Menang Antologi Dokumenter Kalyana Shira Foundation

Posted by joeyleung64 in Film

Dear my reader.. ha ha..

akhire setelah berapa lama ya ? kira-kira dari november 2007 proposalku dapet sponsor, gak tanggung-tanggung Kalyana Shira Foundation dengan Dewan Kesenian Jakarta di acara The Body Shop Documentary Competition 2008 bersama 3 teman-teman yang lain, kami dibiayai untuk membuat antologi dokumenter tentang perempuan dan seksualitas..

targetnya akan tayang di Bioskop.. Wow.. Alhamdulillah..
Jalan untukku semakin terbuka di dunia film dokumenter setelah menjadi finalis Eagle Awards.. dan itu semua memang yang seperti yang kuimpikan dan kuharapkan.

aku kali ini, akan bener-bener mencoba menjadi passionate dengan hasil karyaku jadi gak seperti film debutanku yang terkesan dingin tanpa emosi.. ha..ha..

terucap selalu terima kasihku untuk para Shifu-ku yang selalu mendukungku..
and life always beautiful as me hua hua..

July 2nd, 2008

fans gila

Posted by joeyleung64 in psycho

Sehari setidaknya ada beberapa telpon yang takterjawab di handphone-q. Kubiarkan berdering karena nomornya tidak kukenal. Bukannya sombong tapi memang sudah tidak nyaman lagi dengan pertemanan yang tidak perlu. Dalam kamusku dulu aku memang mudah menerima siapa saja yang mau menjalin pertemanan denganku. Apalagi dalam psikologi, kalau kita bertemu dengan seseorang sikap empati itu harus dilakukan. Apalagi orang yang nyata-nyata meminta bantuan ke aku, aku akan dengan sukarela membantunya.

Kusebut dia fans gila. Fans gila itu julukan yang diberikan temenku pada seseorang yang pernah ngacak-ngacak kebiasaanku dan memutuskan komunikasiku dengan dunia luar.

Dia perempuan, bukan lelaki. Dia kakak angkatanku di psikologi.

Awalnya, karena aku tertarik dengan dunia jurnalistik dan dia ada diantara mereka yang aktif di jurnal sosial orkem di kampus yang aku tidak mengikutinya, karena idealisme kita beda dan aku lebih menyukai dunia penelitian dan bergabung dengan orkem yang lain, tapi karena dia di BEM maka aku sering ketemu dengannya.

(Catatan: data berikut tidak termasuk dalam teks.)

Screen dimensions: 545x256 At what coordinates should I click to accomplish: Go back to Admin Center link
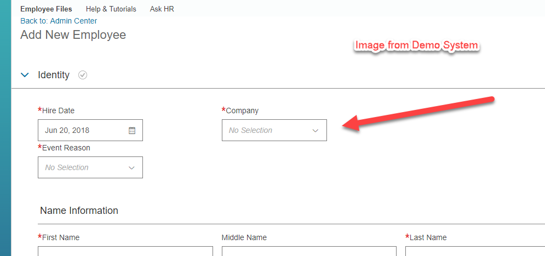click(59, 21)
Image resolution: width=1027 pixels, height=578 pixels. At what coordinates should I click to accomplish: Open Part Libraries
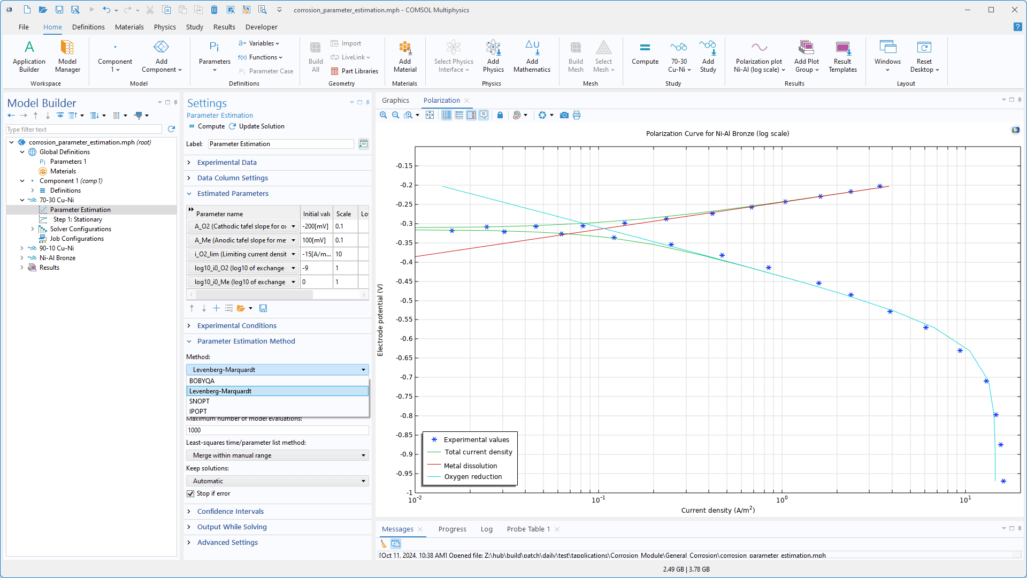(x=354, y=71)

Dia memberitahuku kalau dia sakit kanker darah stadium terakhir, lalu berwasiat memintaku untuk menggantikannya mengasuh adik-adik di daerah TPA Sukolilo untuk dibina. Terang saja nilai sosial yang dipunyainya membuatku respek terhadapnya. Aku mau bantu.

Dan aku mulai masuk ke dalam jebakannya, jebakan seorang fans gila. Sebenarnya yang kutahu dari diriku, aku selalu menjaga semua yang kulakukan benar-benar terkontrol tapi entah darimana datangnya aku begitu saja mau membantunya, bahkan aku dieksploitasi olehnya.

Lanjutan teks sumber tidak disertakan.